8. Is the State of Israel central to Jewish life? Yes, but for all the wrong reasons. Israel has become the secular god of the Jews. Jews who have no interest in Jewish texts, teachings, or traditions link their identity as Jews to the Jewish State. This is unfortunate because Israel cannot live up to the spiritual genius of Judaism, and too often falls prey to its worst elements. Judaism is a mythos, a laboratory for meaning-making, Israel is a logos, a program for politics. As scholar Karen Armstrong repeated proves, when logos takes the place of mythos violence almost always erupts. When the state becomes god, it is the devil who rules. This is not to say Israel is irrelevant, only that Jews shouldn’t ask Israel to be other than it is: a political entity willing to do whatever is necessary to survive.

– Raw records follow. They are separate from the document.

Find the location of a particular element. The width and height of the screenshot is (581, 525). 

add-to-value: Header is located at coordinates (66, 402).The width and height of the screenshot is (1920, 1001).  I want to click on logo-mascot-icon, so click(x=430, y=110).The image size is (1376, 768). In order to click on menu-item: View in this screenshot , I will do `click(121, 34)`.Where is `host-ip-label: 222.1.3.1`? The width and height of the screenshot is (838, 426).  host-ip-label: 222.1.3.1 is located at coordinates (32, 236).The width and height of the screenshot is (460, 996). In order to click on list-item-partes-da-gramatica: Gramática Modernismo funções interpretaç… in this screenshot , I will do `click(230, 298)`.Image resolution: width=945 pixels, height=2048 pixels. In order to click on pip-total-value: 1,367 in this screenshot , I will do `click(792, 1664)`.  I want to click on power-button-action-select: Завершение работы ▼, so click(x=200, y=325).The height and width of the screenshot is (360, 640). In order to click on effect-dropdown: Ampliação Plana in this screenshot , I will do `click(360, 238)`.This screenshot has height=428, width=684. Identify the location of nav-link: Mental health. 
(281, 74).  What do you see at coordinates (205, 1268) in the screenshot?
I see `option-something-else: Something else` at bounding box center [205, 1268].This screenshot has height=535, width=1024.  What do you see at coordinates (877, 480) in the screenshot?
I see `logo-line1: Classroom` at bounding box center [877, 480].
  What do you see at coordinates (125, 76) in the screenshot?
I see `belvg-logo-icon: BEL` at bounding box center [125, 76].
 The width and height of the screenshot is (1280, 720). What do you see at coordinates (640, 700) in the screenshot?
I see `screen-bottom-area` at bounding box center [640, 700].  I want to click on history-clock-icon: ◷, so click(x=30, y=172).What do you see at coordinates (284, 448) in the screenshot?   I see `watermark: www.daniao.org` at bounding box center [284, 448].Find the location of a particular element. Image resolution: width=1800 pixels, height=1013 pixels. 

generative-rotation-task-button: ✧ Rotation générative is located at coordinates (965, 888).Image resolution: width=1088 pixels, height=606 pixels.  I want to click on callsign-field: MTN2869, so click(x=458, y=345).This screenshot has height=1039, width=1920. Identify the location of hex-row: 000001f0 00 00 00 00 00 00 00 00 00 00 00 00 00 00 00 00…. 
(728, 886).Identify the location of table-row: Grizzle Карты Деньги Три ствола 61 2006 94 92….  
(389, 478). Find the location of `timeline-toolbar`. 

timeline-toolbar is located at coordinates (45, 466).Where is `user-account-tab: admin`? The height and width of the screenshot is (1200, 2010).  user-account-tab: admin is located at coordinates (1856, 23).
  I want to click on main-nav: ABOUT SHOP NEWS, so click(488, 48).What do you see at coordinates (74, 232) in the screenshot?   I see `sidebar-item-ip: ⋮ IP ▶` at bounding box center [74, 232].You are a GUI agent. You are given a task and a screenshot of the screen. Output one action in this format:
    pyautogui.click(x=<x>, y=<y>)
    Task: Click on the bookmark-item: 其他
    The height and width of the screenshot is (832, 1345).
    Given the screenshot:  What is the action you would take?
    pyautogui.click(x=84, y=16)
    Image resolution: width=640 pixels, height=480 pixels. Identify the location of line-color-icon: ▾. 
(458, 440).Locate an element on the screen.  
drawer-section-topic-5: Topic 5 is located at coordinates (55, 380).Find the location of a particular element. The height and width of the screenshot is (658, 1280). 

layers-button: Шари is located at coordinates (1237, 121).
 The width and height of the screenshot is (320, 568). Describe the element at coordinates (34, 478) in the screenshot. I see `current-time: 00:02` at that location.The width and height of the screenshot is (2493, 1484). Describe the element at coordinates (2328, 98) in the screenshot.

9. Since God is just and good, what did the Jews do to deserve the Holocaust? Nothing. The Jews were murdered for being Jews. No one “deserves” a Holocaust? The problem the Holocaust poses for believers in a just God is that this god is revealed to be anything but just. There are at least three responses to this discovery: 1) become an atheist; 2) defend god as God and blame the Jews; and 3) stop imagining a just God. Most Jews I suspect opted for #1, while traditional Judaism continues to focus on God, most Jews are no longer traditional. When they speak of God the word is often empty of anything but nostalgia for old ways of talking. Some Jews opt for #2 and continue the ancient argument that God punishes the Jews because we are not living up to God’s standards. I prefer #3, what I call the way of Job, who challenged the idea of a just God and discovered a God beyond good and evil, justice and injustice, who cannot be reduced to these human concepts. This is a minority position to say the least.
10. Who is your favorite rabbi? Me. I am the only rabbi who says exactly what I believe. If you asked me for rabbis other than myself that I admire, I would say the following: Hillel, Jesus, Shabbatai Tzvi, the Baal Shem Tov, Dov Ber, Abraham Joshua Heschel, Mordecai Kaplan, and Reb Zalman Schachter Shalomi.